> _Data provided_:
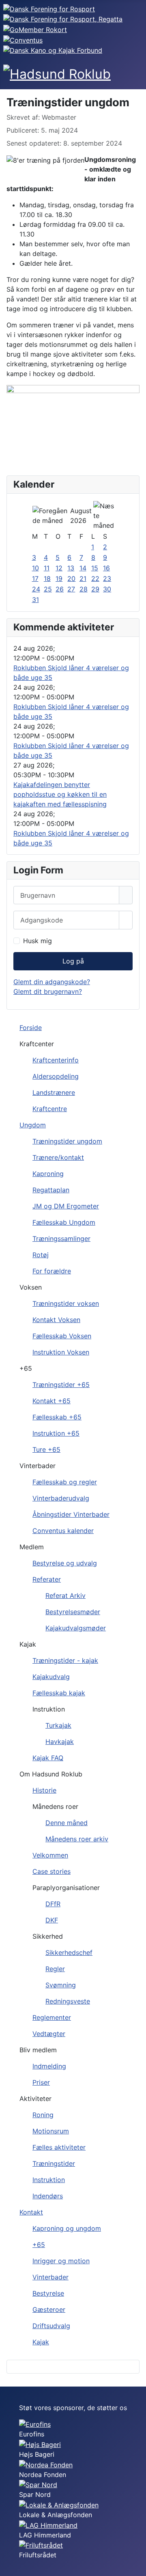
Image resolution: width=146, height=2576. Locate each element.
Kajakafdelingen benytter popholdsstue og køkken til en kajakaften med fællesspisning (60, 794)
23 (107, 578)
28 (83, 589)
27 (71, 589)
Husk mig (37, 941)
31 (35, 600)
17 (35, 578)
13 (70, 568)
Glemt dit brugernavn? (47, 991)
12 (59, 568)
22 (95, 578)
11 (46, 568)
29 (95, 589)
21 (82, 578)
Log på (73, 961)
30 (107, 589)
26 (60, 589)
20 (71, 578)
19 (59, 578)
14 (82, 568)
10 (35, 568)
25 (48, 589)
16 (106, 568)
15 (94, 568)
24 (36, 589)
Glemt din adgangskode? (51, 982)
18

> _Work instructions_: Please write out all the entries above exactly, but leave out the pictures.

> _Task result_:
Image resolution: width=146, height=2576. Locate each element.
Kajakafdelingen benytter popholdsstue og køkken til en kajakaften med fællesspisning (60, 794)
23 (107, 578)
28 (83, 589)
27 (71, 589)
Husk mig (37, 941)
31 (35, 600)
17 (35, 578)
13 (70, 568)
Glemt dit brugernavn? (47, 991)
12 (59, 568)
22 (95, 578)
11 (46, 568)
29 (95, 589)
21 (82, 578)
Log på (73, 961)
30 (107, 589)
26 (60, 589)
20 (71, 578)
19 (59, 578)
14 (82, 568)
10 (35, 568)
25 (48, 589)
16 (106, 568)
15 (94, 568)
24 (36, 589)
Glemt din adgangskode? (51, 982)
18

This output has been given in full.